MPs' attempt to stifle Green leader close to bullying
Russel Norman was on the receiving end of brickbats in Parliament this week when he used the opportunity to express New Zealand's sympathy for the Philippines to deliver a lengthy harangue on the perils of climate change.
National MPs and Labour's Shane Jones heckled the Green co-leader as his address wound on. Supposedly, they were objecting to an abuse of the convention of keeping politics out of condolences and going well over a three to four-minute norm.
But what they were demonstrating more fundamentally was a growing intolerance of the right of people to say what they want.
It is problematic to draw too direct a link between a specific weather event such as Typhoon Haiyan and climate change. But that does not mean Dr Norman should not have been able to use this forum to suggest as much.
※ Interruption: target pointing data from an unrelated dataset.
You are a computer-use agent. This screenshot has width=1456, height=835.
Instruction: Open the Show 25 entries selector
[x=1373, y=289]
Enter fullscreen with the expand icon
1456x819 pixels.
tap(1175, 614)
He was quite within his rights to make the connection, and, drawing extensively from the head of the Philippines delegation at UN climate change talks in Warsaw, Yeb Sano, to criticise those who deny the existence of global warming.
In the same vein, people who are sceptical of that link and, indeed, the whole idea of climate change should be listened to politely when they express that view.
We are all the losers if those with one viewpoint curtail debate by silencing their opponents. Trying to achieve this by shouting them down smacks of bullying and intimidation.
It does not demonstrate the tolerance that is present in every healthy society and provides room for every person to express their ideas.